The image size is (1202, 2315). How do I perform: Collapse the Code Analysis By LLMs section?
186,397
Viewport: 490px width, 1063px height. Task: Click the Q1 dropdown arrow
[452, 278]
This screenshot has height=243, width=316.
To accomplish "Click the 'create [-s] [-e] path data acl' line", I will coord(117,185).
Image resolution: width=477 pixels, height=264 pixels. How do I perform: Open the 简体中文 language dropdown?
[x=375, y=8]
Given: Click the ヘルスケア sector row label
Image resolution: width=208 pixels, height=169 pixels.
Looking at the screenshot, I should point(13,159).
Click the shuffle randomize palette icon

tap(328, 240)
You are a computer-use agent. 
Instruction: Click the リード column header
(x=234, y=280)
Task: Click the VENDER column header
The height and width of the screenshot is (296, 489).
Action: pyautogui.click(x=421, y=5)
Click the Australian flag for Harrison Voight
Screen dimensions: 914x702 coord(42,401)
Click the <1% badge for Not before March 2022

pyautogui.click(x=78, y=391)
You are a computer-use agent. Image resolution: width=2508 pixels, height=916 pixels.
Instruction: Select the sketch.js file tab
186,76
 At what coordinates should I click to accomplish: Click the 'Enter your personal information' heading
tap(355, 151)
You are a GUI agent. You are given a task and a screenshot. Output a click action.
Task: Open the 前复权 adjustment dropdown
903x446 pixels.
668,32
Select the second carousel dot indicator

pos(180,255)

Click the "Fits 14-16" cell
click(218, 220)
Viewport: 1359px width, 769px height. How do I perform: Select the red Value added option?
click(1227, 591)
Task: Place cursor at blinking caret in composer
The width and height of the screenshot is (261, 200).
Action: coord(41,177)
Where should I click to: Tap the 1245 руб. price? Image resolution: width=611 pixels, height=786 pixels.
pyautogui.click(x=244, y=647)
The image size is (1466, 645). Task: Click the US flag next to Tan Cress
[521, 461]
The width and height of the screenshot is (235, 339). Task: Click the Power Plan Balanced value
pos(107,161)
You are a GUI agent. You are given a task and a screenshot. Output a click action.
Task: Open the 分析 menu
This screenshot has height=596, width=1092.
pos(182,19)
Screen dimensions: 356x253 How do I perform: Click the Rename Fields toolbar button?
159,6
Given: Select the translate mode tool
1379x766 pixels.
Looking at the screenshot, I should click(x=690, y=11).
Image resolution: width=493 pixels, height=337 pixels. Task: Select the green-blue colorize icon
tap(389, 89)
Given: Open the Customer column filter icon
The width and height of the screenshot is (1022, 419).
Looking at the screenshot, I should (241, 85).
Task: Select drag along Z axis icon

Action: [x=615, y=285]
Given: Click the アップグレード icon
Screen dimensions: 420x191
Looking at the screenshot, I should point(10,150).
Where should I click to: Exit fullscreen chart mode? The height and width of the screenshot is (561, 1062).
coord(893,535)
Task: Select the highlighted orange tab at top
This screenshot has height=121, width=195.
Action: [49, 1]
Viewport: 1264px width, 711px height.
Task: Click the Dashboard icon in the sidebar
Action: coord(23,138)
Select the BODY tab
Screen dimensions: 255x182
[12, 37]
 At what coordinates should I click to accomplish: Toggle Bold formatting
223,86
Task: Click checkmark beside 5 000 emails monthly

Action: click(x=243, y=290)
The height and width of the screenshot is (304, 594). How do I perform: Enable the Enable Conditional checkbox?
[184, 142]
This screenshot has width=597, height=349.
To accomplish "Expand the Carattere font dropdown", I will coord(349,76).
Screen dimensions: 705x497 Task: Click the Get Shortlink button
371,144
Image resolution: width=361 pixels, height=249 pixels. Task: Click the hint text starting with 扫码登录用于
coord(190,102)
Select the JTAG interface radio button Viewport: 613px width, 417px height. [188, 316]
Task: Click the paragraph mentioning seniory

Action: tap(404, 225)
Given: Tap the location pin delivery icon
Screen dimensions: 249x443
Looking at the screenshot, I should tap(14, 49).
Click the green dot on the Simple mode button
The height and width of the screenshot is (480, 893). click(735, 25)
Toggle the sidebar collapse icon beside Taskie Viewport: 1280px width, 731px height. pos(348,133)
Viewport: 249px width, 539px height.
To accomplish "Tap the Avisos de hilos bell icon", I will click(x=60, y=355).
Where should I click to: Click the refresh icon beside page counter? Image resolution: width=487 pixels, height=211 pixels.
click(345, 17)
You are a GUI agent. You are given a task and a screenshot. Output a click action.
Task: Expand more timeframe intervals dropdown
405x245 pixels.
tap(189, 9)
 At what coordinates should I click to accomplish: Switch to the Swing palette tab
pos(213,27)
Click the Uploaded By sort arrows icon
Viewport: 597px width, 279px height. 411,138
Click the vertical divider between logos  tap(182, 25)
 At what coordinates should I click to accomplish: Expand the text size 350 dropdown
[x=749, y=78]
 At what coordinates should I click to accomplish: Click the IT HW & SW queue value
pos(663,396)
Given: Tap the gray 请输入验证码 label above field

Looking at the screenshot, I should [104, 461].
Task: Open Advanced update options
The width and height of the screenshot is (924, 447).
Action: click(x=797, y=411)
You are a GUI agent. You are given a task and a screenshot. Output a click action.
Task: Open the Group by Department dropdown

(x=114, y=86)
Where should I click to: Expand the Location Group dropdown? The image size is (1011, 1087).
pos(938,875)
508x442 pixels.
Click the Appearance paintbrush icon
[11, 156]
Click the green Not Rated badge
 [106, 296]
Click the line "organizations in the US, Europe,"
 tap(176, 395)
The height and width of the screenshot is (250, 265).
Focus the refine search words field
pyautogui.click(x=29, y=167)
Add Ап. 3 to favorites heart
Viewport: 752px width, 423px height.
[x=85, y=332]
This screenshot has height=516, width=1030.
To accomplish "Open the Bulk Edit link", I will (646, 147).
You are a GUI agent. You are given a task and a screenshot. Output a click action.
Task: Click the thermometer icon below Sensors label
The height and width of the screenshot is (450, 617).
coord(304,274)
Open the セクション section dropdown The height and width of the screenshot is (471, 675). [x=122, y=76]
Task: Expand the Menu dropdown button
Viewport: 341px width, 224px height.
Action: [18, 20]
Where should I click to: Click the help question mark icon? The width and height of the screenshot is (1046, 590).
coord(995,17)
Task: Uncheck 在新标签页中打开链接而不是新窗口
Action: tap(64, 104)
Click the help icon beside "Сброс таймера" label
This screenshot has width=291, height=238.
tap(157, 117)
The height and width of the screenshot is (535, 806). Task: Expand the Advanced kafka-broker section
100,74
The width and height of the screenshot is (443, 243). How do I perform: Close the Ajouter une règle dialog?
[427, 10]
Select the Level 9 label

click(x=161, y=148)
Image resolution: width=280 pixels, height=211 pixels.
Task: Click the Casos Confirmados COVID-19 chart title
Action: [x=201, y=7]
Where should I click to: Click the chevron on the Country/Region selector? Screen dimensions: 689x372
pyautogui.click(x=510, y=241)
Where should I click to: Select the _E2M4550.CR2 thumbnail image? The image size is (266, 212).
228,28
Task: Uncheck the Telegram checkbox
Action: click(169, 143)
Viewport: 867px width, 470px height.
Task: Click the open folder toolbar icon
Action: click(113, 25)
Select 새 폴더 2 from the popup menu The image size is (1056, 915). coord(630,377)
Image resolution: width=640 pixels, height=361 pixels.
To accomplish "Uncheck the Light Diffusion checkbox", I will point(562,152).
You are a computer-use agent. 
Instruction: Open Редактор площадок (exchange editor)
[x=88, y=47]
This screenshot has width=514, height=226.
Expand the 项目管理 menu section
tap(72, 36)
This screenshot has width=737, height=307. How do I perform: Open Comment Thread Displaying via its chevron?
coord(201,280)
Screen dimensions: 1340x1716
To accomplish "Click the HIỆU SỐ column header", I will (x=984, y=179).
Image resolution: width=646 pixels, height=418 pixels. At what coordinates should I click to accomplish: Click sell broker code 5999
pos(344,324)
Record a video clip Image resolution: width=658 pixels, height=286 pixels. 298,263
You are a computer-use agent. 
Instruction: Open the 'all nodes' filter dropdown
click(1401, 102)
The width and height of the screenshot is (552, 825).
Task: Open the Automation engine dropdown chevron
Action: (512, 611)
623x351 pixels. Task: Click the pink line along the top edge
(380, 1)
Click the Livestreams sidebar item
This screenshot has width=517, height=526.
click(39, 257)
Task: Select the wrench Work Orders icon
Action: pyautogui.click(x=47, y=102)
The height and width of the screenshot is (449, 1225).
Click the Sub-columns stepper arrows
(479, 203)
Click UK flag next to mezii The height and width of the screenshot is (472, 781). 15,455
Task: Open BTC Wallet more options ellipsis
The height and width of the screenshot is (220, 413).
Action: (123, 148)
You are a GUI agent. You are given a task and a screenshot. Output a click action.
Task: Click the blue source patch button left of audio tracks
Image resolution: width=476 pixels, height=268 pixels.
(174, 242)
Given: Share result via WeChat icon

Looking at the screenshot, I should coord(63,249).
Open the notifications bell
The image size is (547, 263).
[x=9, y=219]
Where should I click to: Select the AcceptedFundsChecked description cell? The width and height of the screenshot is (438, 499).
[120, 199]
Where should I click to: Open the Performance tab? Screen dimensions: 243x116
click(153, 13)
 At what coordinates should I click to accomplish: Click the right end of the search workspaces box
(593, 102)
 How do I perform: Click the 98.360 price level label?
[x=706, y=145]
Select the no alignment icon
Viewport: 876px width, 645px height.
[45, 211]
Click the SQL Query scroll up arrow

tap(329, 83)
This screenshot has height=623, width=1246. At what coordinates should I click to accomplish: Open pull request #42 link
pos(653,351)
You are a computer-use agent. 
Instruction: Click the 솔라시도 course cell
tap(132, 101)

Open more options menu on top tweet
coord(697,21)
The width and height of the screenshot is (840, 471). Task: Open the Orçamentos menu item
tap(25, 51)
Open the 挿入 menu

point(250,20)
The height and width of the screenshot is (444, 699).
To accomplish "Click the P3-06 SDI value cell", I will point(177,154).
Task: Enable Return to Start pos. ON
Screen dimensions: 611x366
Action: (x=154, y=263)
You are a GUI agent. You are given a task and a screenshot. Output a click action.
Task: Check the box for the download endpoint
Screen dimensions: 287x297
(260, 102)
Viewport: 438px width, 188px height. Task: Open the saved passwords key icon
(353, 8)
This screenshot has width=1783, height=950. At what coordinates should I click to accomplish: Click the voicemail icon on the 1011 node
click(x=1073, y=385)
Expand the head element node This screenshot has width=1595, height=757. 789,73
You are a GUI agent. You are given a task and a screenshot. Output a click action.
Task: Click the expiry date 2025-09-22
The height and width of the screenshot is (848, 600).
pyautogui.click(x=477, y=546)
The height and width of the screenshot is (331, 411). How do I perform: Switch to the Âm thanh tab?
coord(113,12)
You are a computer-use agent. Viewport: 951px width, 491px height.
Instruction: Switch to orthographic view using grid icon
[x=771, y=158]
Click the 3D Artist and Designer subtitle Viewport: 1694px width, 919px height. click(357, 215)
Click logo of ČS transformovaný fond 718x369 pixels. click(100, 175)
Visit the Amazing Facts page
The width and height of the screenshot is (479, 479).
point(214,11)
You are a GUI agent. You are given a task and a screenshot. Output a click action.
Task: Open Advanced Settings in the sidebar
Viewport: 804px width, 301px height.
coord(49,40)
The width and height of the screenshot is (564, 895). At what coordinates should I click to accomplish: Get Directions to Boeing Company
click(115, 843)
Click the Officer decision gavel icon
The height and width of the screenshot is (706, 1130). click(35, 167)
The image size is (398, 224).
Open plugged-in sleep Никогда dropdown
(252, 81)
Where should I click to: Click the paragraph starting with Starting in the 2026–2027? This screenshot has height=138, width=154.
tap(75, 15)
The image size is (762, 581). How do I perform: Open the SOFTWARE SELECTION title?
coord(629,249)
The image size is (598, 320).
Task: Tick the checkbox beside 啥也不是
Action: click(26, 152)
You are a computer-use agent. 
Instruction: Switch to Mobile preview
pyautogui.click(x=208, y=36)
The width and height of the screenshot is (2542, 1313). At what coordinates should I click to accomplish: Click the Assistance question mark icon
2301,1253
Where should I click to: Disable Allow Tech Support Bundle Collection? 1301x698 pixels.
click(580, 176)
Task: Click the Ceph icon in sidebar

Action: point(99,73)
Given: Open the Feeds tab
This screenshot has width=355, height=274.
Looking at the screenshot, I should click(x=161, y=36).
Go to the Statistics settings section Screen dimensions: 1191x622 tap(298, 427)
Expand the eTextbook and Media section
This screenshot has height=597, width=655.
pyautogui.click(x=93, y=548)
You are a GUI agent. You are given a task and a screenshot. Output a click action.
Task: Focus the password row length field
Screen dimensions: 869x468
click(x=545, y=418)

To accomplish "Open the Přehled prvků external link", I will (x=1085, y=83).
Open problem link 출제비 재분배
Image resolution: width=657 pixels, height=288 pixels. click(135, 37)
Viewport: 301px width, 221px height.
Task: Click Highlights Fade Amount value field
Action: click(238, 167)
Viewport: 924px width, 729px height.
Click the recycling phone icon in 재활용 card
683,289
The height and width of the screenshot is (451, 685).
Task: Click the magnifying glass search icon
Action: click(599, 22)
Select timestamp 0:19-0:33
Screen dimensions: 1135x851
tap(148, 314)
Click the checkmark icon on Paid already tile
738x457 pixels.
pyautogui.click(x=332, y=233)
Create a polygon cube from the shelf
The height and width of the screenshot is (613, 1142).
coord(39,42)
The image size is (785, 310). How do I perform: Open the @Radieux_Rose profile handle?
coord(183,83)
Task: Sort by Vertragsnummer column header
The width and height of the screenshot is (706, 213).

========================

_TASK REQUIREMENTS:_ Within the material above, transcribe exactly the lines that run from the line holding "This screenshot has width=514, height=226." through the line holding "Task: Open BTC Wallet more options ellipsis".

_YOUR SOLUTION:_
This screenshot has width=514, height=226.
Expand the 项目管理 menu section
tap(72, 36)
This screenshot has width=737, height=307. How do I perform: Open Comment Thread Displaying via its chevron?
coord(201,280)
Screen dimensions: 1340x1716
To accomplish "Click the HIỆU SỐ column header", I will (x=984, y=179).
Image resolution: width=646 pixels, height=418 pixels. At what coordinates should I click to accomplish: Click sell broker code 5999
pos(344,324)
Record a video clip Image resolution: width=658 pixels, height=286 pixels. 298,263
You are a computer-use agent. 
Instruction: Open the 'all nodes' filter dropdown
click(1401, 102)
The width and height of the screenshot is (552, 825).
Task: Open the Automation engine dropdown chevron
Action: (512, 611)
623x351 pixels. Task: Click the pink line along the top edge
(380, 1)
Click the Livestreams sidebar item
This screenshot has width=517, height=526.
click(39, 257)
Task: Select the wrench Work Orders icon
Action: pyautogui.click(x=47, y=102)
The height and width of the screenshot is (449, 1225).
Click the Sub-columns stepper arrows
(479, 203)
Click UK flag next to mezii The height and width of the screenshot is (472, 781). 15,455
Task: Open BTC Wallet more options ellipsis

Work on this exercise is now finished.